Moreover, it is not up to one country alone to decide, because we have a single market. We need single rules for authorising or banning plant protection products: if a product is considered dangerous in one country, it is normal that it is dangerous in the other. Either it is dangerous, or it is not.

France will therefore work hard to harmonise the rules at the European level to improve the use of plant protection products and will also accelerate research into biocontrol and a uniform definition of what constitutes biocontrol.

There is one more topic that has created a lot of division this year: new genomic techniques. What are the risks and benefits of these new technologies for you?
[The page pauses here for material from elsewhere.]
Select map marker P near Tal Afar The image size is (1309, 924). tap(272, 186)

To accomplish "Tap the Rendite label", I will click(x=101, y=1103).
We cannot judge new genomic technologies in the same way as we judged GMOs in 2001. The technique has evolved, it has nothing to do with it. For us, it is important that the French president defends this technique during the French presidency of the EU Council. There is no doubt that NGTs [new genomic techniques] have advantages for agriculture. In the face of climate change, we need additional tools, plants that are more resistant to disease.

It will be better for the planet, it will be better for plants, consumers and animals. And it will also be better for our wallet because we will need less fungicides, herbicides, and insecticides on our crops. I think we have to be educational to maintain this idea that innovation can be synonymous with better.